To był 9 dzień kwietnia 2011 roku. Do Teatro Municipal w stolicy samby przyjechała chyba największa współczesna ikona jazzu. Sam. 40 lat wcześniej nagrał płytę "Facing You" - pierwszy album wydany dla ECM, od razu piano solo. Potem takich albumów przydarzyło mu się kilka. Żaden nie był odgrzewaniem tego samego kotleta. Conajmniej jeden z nich zapisał się na zawsze w historii współczesnej muzyki. Jedni kojarzą niemiecką Koln z DOM - wielką, budowaną przez 600 lat katedrą. Inny z płytą “The Koln Concert”. Których jest więcej? Kilka lat temu podarował nam potrójny album Paris/London, ściśle związany, lub związywany przez krytykę z rozstaniem pianisty z żoną. 4 listopada na sklepowych półkach całego świata znajdzie się kolejny album piano solo Keitha Jarretta - dwupłytowe wydawnictwo “Rio”
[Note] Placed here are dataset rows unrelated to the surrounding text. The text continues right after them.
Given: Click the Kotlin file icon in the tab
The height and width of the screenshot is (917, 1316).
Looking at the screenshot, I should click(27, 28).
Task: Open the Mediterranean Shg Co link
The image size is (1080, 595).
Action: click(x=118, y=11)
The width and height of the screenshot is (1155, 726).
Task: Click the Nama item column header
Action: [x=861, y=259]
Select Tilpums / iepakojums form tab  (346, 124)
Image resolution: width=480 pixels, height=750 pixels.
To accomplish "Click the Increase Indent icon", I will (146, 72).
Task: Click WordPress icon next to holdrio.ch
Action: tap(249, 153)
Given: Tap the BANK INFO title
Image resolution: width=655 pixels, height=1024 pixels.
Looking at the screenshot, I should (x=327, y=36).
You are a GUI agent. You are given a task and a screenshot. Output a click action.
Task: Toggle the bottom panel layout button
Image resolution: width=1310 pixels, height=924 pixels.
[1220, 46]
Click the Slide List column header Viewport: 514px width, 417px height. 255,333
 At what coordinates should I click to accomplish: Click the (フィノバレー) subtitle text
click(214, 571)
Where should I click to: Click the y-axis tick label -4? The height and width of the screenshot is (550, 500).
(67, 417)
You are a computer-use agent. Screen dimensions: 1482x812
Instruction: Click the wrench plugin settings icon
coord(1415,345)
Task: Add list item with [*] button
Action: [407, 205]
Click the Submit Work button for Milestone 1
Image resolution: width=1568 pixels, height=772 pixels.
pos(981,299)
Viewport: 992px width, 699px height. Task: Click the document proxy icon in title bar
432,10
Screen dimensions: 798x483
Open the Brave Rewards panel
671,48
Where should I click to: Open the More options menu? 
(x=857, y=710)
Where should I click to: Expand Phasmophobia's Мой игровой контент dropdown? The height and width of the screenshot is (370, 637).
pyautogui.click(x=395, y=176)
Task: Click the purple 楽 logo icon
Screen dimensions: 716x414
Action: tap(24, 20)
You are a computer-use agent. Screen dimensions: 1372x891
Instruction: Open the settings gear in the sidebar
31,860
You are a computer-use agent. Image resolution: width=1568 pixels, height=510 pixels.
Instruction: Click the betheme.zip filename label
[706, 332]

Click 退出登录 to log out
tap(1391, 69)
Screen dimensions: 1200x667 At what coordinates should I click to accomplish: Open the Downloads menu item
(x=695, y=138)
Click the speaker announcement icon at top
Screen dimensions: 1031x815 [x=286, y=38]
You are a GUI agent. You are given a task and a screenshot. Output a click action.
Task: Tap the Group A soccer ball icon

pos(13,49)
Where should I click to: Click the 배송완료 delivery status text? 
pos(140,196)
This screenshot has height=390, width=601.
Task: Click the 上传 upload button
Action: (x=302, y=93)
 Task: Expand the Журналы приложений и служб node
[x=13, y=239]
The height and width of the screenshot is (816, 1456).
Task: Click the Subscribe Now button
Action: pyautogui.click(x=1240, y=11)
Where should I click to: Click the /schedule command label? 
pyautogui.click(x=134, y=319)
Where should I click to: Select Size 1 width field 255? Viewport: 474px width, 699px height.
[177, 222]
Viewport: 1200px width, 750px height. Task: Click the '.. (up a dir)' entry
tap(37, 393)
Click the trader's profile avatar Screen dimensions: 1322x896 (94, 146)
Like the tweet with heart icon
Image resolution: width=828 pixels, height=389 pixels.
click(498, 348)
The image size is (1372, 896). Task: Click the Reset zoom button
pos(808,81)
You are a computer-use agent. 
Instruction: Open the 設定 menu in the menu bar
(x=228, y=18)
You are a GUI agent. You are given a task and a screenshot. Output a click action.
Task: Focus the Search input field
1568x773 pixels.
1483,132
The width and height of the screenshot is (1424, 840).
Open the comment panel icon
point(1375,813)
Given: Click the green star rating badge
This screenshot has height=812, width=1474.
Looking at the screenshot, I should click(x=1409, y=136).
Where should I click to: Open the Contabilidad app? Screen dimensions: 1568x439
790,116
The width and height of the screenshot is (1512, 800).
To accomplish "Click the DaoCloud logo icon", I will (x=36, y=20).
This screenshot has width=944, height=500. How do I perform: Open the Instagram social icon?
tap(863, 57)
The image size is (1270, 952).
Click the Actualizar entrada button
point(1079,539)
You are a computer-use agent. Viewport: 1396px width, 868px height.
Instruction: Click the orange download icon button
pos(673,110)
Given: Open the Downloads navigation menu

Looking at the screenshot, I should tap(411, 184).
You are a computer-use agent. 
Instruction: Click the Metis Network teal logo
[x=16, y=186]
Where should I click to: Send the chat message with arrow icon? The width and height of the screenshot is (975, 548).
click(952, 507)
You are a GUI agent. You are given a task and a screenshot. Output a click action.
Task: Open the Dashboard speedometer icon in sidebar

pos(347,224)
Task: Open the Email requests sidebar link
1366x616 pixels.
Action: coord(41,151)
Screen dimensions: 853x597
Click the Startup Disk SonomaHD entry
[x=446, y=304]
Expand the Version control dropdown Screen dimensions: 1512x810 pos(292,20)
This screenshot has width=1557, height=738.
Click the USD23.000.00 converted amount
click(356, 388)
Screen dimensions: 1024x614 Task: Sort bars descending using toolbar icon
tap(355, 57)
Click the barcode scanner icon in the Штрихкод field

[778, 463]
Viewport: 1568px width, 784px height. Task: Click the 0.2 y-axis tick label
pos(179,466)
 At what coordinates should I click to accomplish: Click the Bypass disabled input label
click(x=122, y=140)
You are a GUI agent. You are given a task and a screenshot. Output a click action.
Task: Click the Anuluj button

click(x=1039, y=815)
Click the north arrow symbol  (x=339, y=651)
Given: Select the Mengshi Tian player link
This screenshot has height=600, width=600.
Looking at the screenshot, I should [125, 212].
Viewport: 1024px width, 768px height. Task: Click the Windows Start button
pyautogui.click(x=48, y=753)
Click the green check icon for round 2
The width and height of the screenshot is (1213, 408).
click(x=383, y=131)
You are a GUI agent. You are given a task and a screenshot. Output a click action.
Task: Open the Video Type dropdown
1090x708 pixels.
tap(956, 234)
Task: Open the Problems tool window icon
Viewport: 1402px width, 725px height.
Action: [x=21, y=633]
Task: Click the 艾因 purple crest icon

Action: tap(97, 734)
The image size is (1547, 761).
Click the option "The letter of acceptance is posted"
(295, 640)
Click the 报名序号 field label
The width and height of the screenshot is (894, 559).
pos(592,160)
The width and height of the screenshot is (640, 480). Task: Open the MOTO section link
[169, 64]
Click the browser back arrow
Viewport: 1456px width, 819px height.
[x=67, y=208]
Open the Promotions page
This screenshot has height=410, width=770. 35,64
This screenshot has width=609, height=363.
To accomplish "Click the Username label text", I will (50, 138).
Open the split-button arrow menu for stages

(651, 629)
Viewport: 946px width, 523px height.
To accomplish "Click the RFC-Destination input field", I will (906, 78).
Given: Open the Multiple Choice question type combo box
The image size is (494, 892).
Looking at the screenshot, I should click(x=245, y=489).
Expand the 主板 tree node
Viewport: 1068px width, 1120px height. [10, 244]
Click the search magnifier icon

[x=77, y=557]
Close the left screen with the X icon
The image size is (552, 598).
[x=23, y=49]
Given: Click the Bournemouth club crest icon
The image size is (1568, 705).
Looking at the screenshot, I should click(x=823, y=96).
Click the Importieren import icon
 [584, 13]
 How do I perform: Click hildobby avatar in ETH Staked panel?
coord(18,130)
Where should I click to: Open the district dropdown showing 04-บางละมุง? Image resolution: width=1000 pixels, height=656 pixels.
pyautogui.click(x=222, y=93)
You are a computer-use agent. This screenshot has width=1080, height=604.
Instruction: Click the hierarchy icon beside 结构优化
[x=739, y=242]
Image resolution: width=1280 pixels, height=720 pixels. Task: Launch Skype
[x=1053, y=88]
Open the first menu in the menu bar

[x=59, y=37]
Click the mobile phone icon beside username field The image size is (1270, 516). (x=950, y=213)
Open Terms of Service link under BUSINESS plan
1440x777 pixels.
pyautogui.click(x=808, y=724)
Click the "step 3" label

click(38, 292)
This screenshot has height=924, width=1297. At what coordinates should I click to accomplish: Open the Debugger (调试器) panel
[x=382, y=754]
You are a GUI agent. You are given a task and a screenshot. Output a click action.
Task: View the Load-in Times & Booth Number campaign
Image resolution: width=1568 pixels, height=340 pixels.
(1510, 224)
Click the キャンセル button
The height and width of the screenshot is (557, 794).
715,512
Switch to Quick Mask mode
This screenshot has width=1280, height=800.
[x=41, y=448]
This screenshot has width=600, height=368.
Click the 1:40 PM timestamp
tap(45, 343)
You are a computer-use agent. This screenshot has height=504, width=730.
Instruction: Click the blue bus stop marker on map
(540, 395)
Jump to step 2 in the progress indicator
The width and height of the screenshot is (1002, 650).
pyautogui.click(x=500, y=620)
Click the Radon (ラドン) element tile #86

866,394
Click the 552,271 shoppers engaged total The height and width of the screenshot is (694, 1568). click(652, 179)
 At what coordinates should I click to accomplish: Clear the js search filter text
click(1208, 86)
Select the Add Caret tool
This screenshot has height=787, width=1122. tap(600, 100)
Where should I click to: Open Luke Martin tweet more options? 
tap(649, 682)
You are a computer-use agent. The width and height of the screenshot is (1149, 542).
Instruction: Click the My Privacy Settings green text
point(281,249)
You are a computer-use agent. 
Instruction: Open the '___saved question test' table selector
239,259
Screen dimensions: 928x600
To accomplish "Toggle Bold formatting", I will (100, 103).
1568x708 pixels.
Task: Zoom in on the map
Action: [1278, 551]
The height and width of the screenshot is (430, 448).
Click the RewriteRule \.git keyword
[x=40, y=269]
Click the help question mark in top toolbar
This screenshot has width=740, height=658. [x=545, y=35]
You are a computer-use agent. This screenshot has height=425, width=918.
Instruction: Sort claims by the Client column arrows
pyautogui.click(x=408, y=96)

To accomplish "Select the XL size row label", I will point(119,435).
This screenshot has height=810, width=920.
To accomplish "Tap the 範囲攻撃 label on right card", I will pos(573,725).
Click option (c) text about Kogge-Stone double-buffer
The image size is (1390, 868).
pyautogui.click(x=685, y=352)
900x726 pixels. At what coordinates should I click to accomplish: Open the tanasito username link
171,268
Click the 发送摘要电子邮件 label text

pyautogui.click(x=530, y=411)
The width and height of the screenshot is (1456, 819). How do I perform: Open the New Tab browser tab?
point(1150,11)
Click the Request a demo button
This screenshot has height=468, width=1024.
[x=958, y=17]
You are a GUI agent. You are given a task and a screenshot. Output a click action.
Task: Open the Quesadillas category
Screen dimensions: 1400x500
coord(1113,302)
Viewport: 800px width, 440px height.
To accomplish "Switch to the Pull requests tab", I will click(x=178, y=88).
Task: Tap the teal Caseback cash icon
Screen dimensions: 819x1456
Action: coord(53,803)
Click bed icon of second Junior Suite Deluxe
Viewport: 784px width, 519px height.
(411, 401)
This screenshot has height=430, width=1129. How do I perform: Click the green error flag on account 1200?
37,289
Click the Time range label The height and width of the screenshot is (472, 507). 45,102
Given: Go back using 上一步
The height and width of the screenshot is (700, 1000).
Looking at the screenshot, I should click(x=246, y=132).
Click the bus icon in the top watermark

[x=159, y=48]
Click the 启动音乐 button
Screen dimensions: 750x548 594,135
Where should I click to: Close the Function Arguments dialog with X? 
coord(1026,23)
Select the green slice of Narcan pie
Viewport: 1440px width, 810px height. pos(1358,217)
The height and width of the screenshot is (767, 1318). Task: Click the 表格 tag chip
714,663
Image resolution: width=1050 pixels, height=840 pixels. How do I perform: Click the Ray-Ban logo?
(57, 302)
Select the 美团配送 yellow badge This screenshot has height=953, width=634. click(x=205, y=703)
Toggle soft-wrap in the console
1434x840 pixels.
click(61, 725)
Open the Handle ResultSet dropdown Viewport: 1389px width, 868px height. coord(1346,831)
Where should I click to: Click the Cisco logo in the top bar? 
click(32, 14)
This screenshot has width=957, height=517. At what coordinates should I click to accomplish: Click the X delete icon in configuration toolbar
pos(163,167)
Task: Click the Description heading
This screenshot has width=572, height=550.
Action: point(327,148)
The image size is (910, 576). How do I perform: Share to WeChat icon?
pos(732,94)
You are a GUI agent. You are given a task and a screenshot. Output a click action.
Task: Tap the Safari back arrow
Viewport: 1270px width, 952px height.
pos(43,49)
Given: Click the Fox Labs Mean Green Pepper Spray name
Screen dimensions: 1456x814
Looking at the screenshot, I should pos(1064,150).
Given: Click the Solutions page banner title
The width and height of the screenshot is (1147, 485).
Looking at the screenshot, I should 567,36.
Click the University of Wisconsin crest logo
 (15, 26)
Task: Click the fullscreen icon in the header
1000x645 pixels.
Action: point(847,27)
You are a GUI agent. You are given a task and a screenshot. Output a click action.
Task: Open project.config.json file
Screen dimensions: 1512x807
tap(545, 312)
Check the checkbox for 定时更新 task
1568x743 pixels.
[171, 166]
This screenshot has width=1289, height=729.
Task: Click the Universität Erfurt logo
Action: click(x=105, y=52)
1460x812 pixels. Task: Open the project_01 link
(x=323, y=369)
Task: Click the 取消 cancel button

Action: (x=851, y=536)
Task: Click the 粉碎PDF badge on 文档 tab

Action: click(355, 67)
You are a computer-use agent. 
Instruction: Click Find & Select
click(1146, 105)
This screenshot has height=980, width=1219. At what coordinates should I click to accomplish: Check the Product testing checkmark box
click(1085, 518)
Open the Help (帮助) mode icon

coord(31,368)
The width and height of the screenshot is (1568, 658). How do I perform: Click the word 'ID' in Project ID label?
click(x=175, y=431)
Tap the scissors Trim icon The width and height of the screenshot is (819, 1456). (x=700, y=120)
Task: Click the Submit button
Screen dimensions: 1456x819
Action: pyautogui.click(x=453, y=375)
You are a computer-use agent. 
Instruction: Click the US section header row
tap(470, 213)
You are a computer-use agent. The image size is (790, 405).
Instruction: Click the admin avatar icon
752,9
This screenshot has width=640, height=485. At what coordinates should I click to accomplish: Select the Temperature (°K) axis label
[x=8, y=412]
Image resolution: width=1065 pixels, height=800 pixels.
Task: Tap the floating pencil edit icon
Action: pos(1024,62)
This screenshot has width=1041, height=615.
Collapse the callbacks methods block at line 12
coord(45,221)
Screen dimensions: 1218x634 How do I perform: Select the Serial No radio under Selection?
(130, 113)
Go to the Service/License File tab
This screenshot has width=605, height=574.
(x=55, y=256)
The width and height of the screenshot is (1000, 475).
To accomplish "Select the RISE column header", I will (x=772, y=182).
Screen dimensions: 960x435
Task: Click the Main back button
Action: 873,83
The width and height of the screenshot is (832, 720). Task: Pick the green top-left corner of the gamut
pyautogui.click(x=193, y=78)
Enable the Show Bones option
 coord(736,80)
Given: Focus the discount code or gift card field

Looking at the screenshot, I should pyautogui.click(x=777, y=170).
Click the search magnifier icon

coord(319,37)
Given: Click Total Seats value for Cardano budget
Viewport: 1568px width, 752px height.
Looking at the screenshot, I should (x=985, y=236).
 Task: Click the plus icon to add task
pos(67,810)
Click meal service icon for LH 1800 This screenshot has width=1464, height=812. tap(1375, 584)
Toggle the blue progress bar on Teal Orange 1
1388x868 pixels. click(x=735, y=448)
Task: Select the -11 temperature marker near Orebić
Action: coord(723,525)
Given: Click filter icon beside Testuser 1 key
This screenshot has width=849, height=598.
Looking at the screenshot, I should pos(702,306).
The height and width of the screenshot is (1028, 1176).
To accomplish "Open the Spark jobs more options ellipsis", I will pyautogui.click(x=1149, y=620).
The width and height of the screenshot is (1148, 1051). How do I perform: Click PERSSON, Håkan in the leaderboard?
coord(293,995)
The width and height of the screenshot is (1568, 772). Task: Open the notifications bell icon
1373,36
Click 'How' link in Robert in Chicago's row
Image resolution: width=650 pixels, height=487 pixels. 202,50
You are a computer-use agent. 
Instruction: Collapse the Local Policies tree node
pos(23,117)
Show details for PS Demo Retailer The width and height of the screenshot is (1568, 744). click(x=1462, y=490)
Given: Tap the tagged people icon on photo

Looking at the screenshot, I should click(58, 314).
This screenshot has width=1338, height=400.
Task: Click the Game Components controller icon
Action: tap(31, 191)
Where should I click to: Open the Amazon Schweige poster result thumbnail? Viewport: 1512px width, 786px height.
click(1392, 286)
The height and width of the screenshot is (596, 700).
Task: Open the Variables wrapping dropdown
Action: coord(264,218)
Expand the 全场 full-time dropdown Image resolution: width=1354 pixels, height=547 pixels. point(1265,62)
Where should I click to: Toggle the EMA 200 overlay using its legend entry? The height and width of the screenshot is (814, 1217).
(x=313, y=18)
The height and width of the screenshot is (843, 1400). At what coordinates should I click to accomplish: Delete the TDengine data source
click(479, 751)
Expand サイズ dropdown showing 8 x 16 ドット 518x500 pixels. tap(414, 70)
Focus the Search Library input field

Jarrett wystąpił przedtem tylko raz w Brazylii, prawie dwadzieścia lat temu. Stwierdził później, że ma tam „niezamknięte sprawy”, które znalazły dopełnienie w wydawanym obecnie albumie Rio: „Nie wiem, co miałem wówczas na myśli, ale odpowiedzią na tamte słowa jest obecny koncert. Wszystko, co grałem w Rio było improwizacją. I mimo, że i tak nie da się tego powtórzyć, nie wyobrażam sobie, że mógłbym zagrać podobną muzykę w innej sali, w innym miejscu, innego wieczoru i przy innej publiczności”.

Muzyka wykonana wówczas pełna jest liryzmu, a całość podzielona została na piętnaście krótkich kompozycji. Artysta uważa, że był to jeden z najlepszych jego występów, „słodki, radosny, ciepły, energetyczny, pełen pasji i odnoszący się w ciekawy sposób do kultury brazylijskiej”. Do ostatecznego efektu przysłużyła się również znakomita akustyka sali i entuzjastycznie nastawiona publiczność.Koncert w Rio de Janeiro był drugim podczas krótkiej trasy po Ameryce Południowej, podczas której artysta wystąpił również w Sao Paulo i Buenos Aires.